Analisemos esse último caso. A Brahma é a maior cervejaria do país. Tem cacife em abundância para bancar o festival de rasqueado de Cuiabá. Talvez até lhe convenha, do ponto de vista promocional. É realmente necessário oferecer-lhe o benefício suplementar de descontar dos impostos a verba de patrocínio? O mesmo vale para a maioria das empresas que investem em cultura no Brasil. O Free Jazz Festival é um ótimo veículo publicitário para a Souza Cruz. Vale a pena incentivá-la ainda mais com a renúncia fiscal? A Cosipa encomendou a Tomie Ohtake um monumento em homenagem aos imigrantes japoneses. O aço da escultura, fornecido pela própria siderúrgica, saiu por conta da Lei Rouanet. Faz sentido? O Bradesco bancou a viagem de Amyr Klink à Antártica, beneficiando-se das leis de incentivo cultural. O que Klink tem a ver com cultura? E, sobretudo, existe investimento mais rentável do que ele? O Bradesco teria dado o patrocínio mesmo sem a ajuda estatal.

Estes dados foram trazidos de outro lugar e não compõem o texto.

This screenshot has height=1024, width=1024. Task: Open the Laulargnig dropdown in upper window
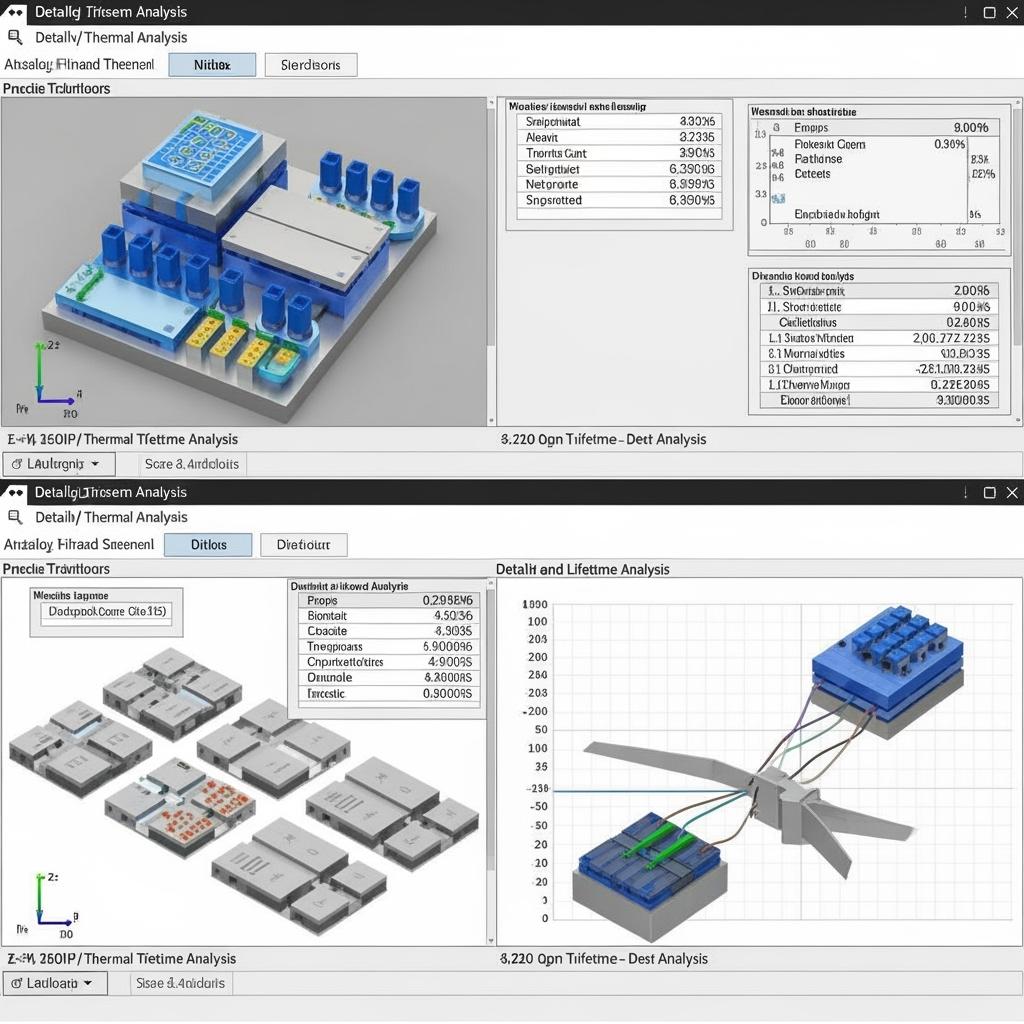(x=59, y=464)
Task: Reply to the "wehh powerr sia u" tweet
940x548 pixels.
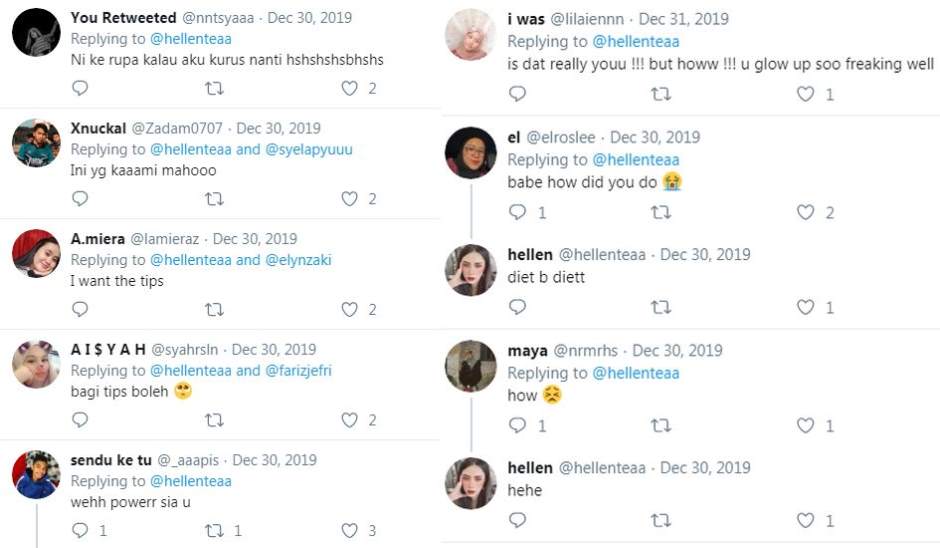Action: (80, 531)

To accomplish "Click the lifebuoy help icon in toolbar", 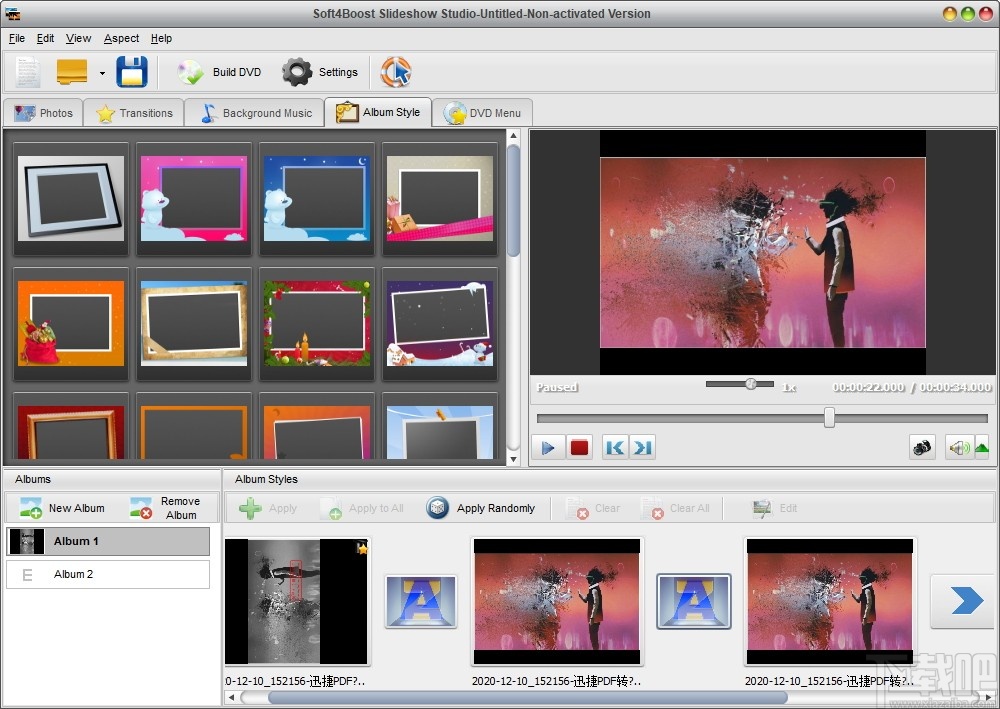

O Brasil tem umas trinta leis de incentivo à cultura, entre federais, estaduais e municipais. Pelas minhas contas, a administração pública deixa de arrecadar cerca de 200 milhões de reais por ano. É norma que boa parte desses recursos venha das estatais, com a Petrobras em primeiro lugar. Ou seja, é papo furado que se trata de iniciativa privada. Em 1998, ainda em mãos públicas, a Embratel investiu 9 milhões em cultura. No ano seguinte, já privatizada, 2 milhões. O cinema é a área em que mais se enterra dinheiro. Em muitos casos, financiam-se filmes de gente que, em teoria, não precisaria de apoio, como Xuxa, Cacá Diegues, Guel Arraes, Bruno Barreto ou o pessoal da O2 e Conspiração, duas das maiores produtoras de publicidade do país. Pode-se alegar que os 200 milhões de reais investidos em cultura são uma mixaria, se comparados a todos os outros subsídios governamentais que também deveriam ser extintos. Mas a questão não é só econômica. Se uma cidade como São Paulo é ignorante a ponto de não querer sustentar uma orquestra sinfônica, que não tenha uma orquestra sinfônica. Além disso, essas leis de incentivo partem do princípio de que a arte deve desempenhar uma função social, quando a única função da arte é não ter uma função. Ninguém mandou você ser poeta, músico, pintor ou cineasta. Se você não dispõe de dinheiro para fazer um filme ou para viver de poesia, venda o carro, ou peça emprestado a um agiota, ou explore amigos e parentes. Entre usar dinheiro público para financiar uma obra de arte e deixá-lo para ser surrupiado por um político ladrão, é menos danoso, culturalmente, deixá-lo para o político ladrão.